| Aim of the task |
Look through the records below for the line with "You are a computer-use agent.". Return that line and each one after it up to and including the line with "Instruction: Select the", exactly.

(Beginning of Data supplied)

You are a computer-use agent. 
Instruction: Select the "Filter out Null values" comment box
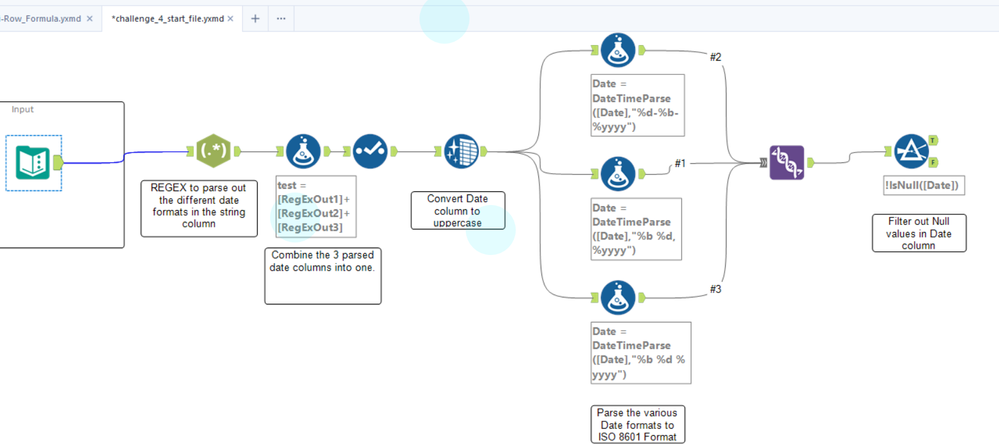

(End of Data supplied)
(Beginning of Data supplied)

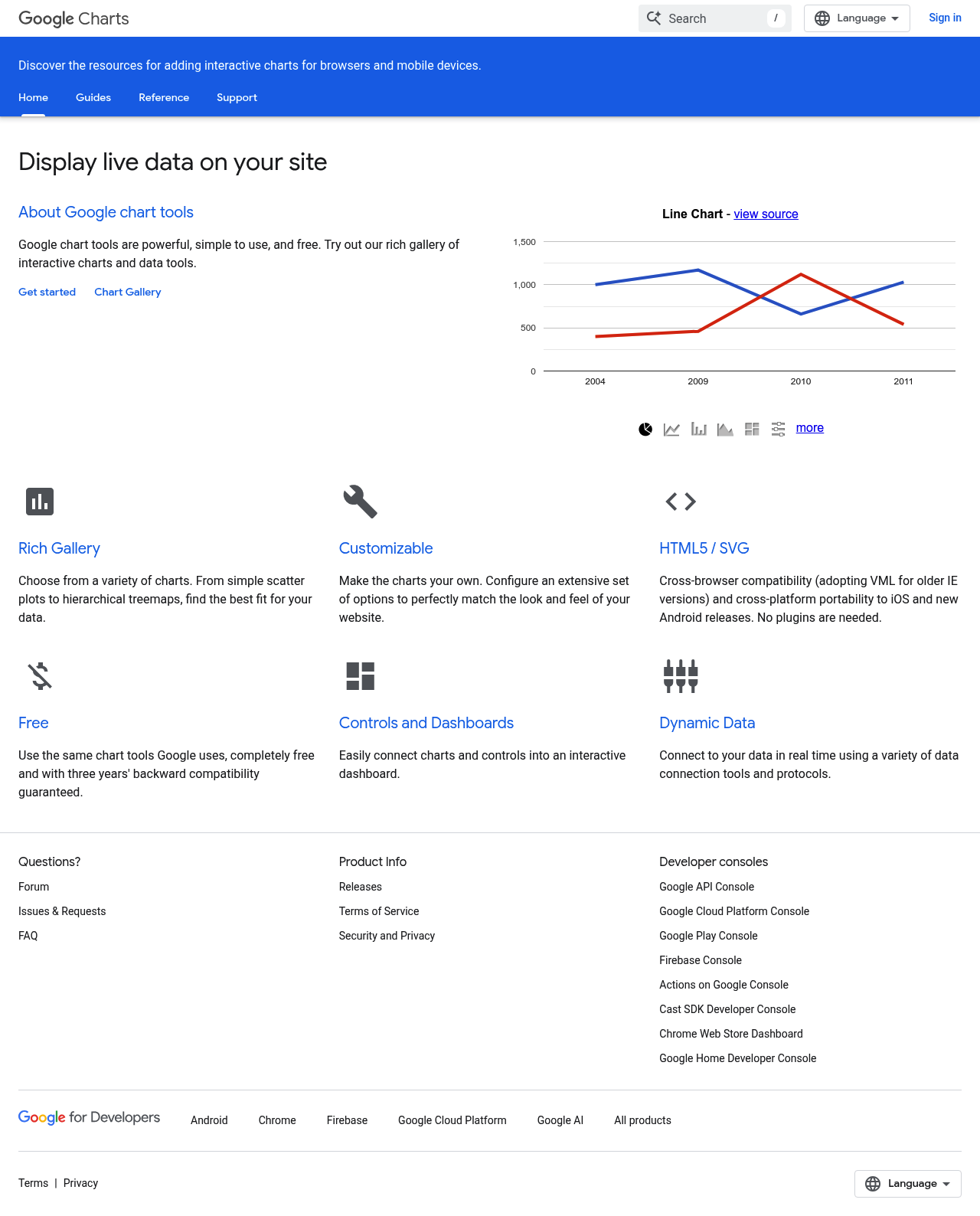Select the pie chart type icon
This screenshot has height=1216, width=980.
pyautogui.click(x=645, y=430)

(End of Data supplied)

| Answer to this exercise |
You are a computer-use agent. 
Instruction: Select the "Filter out Null values" comment box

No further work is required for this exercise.